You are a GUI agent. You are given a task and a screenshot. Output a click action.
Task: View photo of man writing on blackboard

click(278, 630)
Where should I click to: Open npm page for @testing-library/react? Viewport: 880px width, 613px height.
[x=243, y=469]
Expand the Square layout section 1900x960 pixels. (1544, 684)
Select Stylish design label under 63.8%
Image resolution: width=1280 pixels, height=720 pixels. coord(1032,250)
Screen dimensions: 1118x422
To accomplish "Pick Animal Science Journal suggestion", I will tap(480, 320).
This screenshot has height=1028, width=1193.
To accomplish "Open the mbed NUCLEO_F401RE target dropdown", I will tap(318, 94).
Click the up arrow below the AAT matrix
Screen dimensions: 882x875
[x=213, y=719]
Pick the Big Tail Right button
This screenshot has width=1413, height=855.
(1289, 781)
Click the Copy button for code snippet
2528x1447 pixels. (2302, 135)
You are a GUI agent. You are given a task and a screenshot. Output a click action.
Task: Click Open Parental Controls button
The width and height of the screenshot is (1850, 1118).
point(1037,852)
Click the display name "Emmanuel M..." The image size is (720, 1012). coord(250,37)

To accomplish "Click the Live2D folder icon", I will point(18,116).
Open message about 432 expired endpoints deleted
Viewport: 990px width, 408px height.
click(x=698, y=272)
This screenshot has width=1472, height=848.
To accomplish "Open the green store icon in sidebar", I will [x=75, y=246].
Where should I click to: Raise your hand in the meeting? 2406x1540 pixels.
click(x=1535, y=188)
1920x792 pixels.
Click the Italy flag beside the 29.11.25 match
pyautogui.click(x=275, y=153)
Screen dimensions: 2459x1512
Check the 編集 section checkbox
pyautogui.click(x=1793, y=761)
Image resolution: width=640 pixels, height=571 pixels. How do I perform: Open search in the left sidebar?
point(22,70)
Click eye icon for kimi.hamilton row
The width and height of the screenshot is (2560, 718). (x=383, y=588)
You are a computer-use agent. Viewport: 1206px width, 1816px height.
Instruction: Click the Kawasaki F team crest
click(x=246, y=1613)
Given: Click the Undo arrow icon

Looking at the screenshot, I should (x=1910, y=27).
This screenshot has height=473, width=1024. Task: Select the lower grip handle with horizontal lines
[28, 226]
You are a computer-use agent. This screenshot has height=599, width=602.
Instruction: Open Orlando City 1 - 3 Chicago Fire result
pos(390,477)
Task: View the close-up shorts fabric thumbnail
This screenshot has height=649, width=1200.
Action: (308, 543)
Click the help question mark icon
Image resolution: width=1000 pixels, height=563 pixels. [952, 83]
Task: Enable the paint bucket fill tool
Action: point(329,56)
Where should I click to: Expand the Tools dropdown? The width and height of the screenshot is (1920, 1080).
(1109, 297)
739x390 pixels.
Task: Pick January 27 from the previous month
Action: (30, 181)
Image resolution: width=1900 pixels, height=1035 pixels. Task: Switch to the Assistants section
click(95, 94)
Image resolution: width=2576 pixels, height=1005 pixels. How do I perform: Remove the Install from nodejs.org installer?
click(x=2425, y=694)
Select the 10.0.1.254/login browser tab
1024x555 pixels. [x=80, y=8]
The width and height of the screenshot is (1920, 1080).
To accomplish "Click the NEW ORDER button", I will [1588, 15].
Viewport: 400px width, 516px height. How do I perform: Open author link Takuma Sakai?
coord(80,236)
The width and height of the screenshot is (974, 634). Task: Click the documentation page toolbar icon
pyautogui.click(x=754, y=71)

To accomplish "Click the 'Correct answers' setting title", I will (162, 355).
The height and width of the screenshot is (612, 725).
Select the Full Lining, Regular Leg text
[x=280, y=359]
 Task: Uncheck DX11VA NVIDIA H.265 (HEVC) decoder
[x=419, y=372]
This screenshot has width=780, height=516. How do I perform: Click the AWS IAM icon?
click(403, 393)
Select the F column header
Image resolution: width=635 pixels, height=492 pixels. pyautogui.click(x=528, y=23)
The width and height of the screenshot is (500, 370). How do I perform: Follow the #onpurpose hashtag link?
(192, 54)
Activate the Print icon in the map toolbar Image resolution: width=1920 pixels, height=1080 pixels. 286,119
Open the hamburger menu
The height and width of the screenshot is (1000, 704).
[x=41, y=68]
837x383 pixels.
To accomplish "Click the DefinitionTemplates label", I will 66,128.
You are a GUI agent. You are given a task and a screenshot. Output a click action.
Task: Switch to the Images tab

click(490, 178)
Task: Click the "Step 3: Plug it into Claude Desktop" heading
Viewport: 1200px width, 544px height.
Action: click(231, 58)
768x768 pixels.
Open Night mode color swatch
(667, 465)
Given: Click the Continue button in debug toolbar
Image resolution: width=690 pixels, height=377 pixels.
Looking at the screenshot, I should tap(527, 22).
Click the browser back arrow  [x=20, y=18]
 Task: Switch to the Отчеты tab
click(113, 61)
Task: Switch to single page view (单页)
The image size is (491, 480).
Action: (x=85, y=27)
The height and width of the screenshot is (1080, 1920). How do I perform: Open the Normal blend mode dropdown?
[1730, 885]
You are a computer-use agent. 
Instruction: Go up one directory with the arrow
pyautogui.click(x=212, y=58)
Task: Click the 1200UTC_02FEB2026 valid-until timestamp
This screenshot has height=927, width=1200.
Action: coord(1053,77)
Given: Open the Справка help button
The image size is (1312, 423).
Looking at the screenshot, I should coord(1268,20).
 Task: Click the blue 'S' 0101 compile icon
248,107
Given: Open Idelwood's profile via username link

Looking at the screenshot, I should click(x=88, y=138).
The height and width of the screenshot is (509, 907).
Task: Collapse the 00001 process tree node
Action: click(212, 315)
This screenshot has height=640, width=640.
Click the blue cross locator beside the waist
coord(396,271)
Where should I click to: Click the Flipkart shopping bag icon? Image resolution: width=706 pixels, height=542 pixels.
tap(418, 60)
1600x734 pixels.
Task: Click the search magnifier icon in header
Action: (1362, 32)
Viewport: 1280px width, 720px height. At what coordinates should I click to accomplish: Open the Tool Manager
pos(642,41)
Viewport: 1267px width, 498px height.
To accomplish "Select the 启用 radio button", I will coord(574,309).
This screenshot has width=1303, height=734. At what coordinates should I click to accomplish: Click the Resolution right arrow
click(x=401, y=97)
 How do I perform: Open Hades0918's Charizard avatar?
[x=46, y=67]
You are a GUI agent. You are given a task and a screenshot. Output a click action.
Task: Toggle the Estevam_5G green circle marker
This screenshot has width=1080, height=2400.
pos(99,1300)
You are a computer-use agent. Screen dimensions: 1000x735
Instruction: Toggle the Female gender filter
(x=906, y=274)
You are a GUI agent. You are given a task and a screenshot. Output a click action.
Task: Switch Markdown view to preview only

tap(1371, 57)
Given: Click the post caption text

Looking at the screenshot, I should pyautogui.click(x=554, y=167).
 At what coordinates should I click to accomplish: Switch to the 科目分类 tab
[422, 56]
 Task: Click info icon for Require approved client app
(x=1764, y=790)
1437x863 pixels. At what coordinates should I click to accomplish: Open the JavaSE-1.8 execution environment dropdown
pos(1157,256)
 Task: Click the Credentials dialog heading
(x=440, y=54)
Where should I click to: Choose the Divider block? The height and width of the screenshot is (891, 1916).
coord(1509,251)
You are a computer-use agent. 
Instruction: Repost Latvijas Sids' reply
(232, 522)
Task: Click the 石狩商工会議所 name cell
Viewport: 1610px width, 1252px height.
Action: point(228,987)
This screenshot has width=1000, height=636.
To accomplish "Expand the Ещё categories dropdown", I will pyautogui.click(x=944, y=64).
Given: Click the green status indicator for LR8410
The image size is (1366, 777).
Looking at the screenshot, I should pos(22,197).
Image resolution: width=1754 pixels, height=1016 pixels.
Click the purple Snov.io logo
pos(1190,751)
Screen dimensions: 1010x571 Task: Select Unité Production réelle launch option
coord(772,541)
══════
→ Aim
Retype all of the material above, reproducing every line exactly as it appears.

→ Finished answer
You are a GUI agent. You are given a task and a screenshot. Output a click action.
Task: View photo of man writing on blackboard

click(278, 630)
Where should I click to: Open npm page for @testing-library/react? Viewport: 880px width, 613px height.
[x=243, y=469]
Expand the Square layout section 1900x960 pixels. (1544, 684)
Select Stylish design label under 63.8%
Image resolution: width=1280 pixels, height=720 pixels. coord(1032,250)
Screen dimensions: 1118x422
To accomplish "Pick Animal Science Journal suggestion", I will tap(480, 320).
This screenshot has height=1028, width=1193.
To accomplish "Open the mbed NUCLEO_F401RE target dropdown", I will tap(318, 94).
Click the up arrow below the AAT matrix
Screen dimensions: 882x875
[x=213, y=719]
Pick the Big Tail Right button
This screenshot has width=1413, height=855.
(1289, 781)
Click the Copy button for code snippet
2528x1447 pixels. (2302, 135)
You are a GUI agent. You are given a task and a screenshot. Output a click action.
Task: Click Open Parental Controls button
The width and height of the screenshot is (1850, 1118).
point(1037,852)
Click the display name "Emmanuel M..." The image size is (720, 1012). coord(250,37)

To accomplish "Click the Live2D folder icon", I will point(18,116).
Open message about 432 expired endpoints deleted
Viewport: 990px width, 408px height.
click(x=698, y=272)
This screenshot has width=1472, height=848.
To accomplish "Open the green store icon in sidebar", I will [x=75, y=246].
Where should I click to: Raise your hand in the meeting? 2406x1540 pixels.
click(x=1535, y=188)
1920x792 pixels.
Click the Italy flag beside the 29.11.25 match
pyautogui.click(x=275, y=153)
Screen dimensions: 2459x1512
Check the 編集 section checkbox
pyautogui.click(x=1793, y=761)
Image resolution: width=640 pixels, height=571 pixels. How do I perform: Open search in the left sidebar?
point(22,70)
Click eye icon for kimi.hamilton row
The width and height of the screenshot is (2560, 718). (x=383, y=588)
You are a computer-use agent. Viewport: 1206px width, 1816px height.
Instruction: Click the Kawasaki F team crest
click(x=246, y=1613)
Given: Click the Undo arrow icon

Looking at the screenshot, I should (x=1910, y=27).
This screenshot has height=473, width=1024. Task: Select the lower grip handle with horizontal lines
[28, 226]
You are a computer-use agent. This screenshot has height=599, width=602.
Instruction: Open Orlando City 1 - 3 Chicago Fire result
pos(390,477)
Task: View the close-up shorts fabric thumbnail
This screenshot has height=649, width=1200.
Action: (308, 543)
Click the help question mark icon
Image resolution: width=1000 pixels, height=563 pixels. [952, 83]
Task: Enable the paint bucket fill tool
Action: point(329,56)
Where should I click to: Expand the Tools dropdown? The width and height of the screenshot is (1920, 1080).
(1109, 297)
739x390 pixels.
Task: Pick January 27 from the previous month
Action: (30, 181)
Image resolution: width=1900 pixels, height=1035 pixels. Task: Switch to the Assistants section
click(95, 94)
Image resolution: width=2576 pixels, height=1005 pixels. How do I perform: Remove the Install from nodejs.org installer?
click(x=2425, y=694)
Select the 10.0.1.254/login browser tab
1024x555 pixels. [x=80, y=8]
The width and height of the screenshot is (1920, 1080).
To accomplish "Click the NEW ORDER button", I will [1588, 15].
Viewport: 400px width, 516px height. How do I perform: Open author link Takuma Sakai?
coord(80,236)
The width and height of the screenshot is (974, 634). Task: Click the documentation page toolbar icon
pyautogui.click(x=754, y=71)

To accomplish "Click the 'Correct answers' setting title", I will (162, 355).
The height and width of the screenshot is (612, 725).
Select the Full Lining, Regular Leg text
[x=280, y=359]
 Task: Uncheck DX11VA NVIDIA H.265 (HEVC) decoder
[x=419, y=372]
This screenshot has width=780, height=516. How do I perform: Click the AWS IAM icon?
click(403, 393)
Select the F column header
Image resolution: width=635 pixels, height=492 pixels. pyautogui.click(x=528, y=23)
The width and height of the screenshot is (500, 370). How do I perform: Follow the #onpurpose hashtag link?
(192, 54)
Activate the Print icon in the map toolbar Image resolution: width=1920 pixels, height=1080 pixels. 286,119
Open the hamburger menu
The height and width of the screenshot is (1000, 704).
[x=41, y=68]
837x383 pixels.
To accomplish "Click the DefinitionTemplates label", I will 66,128.
You are a GUI agent. You are given a task and a screenshot. Output a click action.
Task: Switch to the Images tab

click(490, 178)
Task: Click the "Step 3: Plug it into Claude Desktop" heading
Viewport: 1200px width, 544px height.
Action: click(231, 58)
768x768 pixels.
Open Night mode color swatch
(667, 465)
Given: Click the Continue button in debug toolbar
Image resolution: width=690 pixels, height=377 pixels.
Looking at the screenshot, I should tap(527, 22).
Click the browser back arrow  [x=20, y=18]
 Task: Switch to the Отчеты tab
click(113, 61)
Task: Switch to single page view (单页)
The image size is (491, 480).
Action: (x=85, y=27)
The height and width of the screenshot is (1080, 1920). How do I perform: Open the Normal blend mode dropdown?
[1730, 885]
You are a computer-use agent. 
Instruction: Go up one directory with the arrow
pyautogui.click(x=212, y=58)
Task: Click the 1200UTC_02FEB2026 valid-until timestamp
This screenshot has height=927, width=1200.
Action: coord(1053,77)
Given: Open the Справка help button
The image size is (1312, 423).
Looking at the screenshot, I should coord(1268,20).
 Task: Click the blue 'S' 0101 compile icon
248,107
Given: Open Idelwood's profile via username link

Looking at the screenshot, I should click(x=88, y=138).
The height and width of the screenshot is (509, 907).
Task: Collapse the 00001 process tree node
Action: click(212, 315)
This screenshot has height=640, width=640.
Click the blue cross locator beside the waist
coord(396,271)
Where should I click to: Click the Flipkart shopping bag icon? Image resolution: width=706 pixels, height=542 pixels.
tap(418, 60)
1600x734 pixels.
Task: Click the search magnifier icon in header
Action: (1362, 32)
Viewport: 1280px width, 720px height. At what coordinates should I click to accomplish: Open the Tool Manager
pos(642,41)
Viewport: 1267px width, 498px height.
To accomplish "Select the 启用 radio button", I will coord(574,309).
This screenshot has width=1303, height=734. At what coordinates should I click to accomplish: Click the Resolution right arrow
click(x=401, y=97)
 How do I perform: Open Hades0918's Charizard avatar?
[x=46, y=67]
You are a GUI agent. You are given a task and a screenshot. Output a click action.
Task: Toggle the Estevam_5G green circle marker
This screenshot has width=1080, height=2400.
pos(99,1300)
You are a computer-use agent. Screen dimensions: 1000x735
Instruction: Toggle the Female gender filter
(x=906, y=274)
You are a GUI agent. You are given a task and a screenshot. Output a click action.
Task: Switch Markdown view to preview only

tap(1371, 57)
Given: Click the post caption text

Looking at the screenshot, I should pyautogui.click(x=554, y=167).
 At what coordinates should I click to accomplish: Switch to the 科目分类 tab
[422, 56]
 Task: Click info icon for Require approved client app
(x=1764, y=790)
1437x863 pixels. At what coordinates should I click to accomplish: Open the JavaSE-1.8 execution environment dropdown
pos(1157,256)
 Task: Click the Credentials dialog heading
(x=440, y=54)
Where should I click to: Choose the Divider block? The height and width of the screenshot is (891, 1916).
coord(1509,251)
You are a computer-use agent. 
Instruction: Repost Latvijas Sids' reply
(232, 522)
Task: Click the 石狩商工会議所 name cell
Viewport: 1610px width, 1252px height.
Action: point(228,987)
This screenshot has width=1000, height=636.
To accomplish "Expand the Ещё categories dropdown", I will pyautogui.click(x=944, y=64).
Given: Click the green status indicator for LR8410
The image size is (1366, 777).
Looking at the screenshot, I should pos(22,197).
Image resolution: width=1754 pixels, height=1016 pixels.
Click the purple Snov.io logo
pos(1190,751)
Screen dimensions: 1010x571 Task: Select Unité Production réelle launch option
coord(772,541)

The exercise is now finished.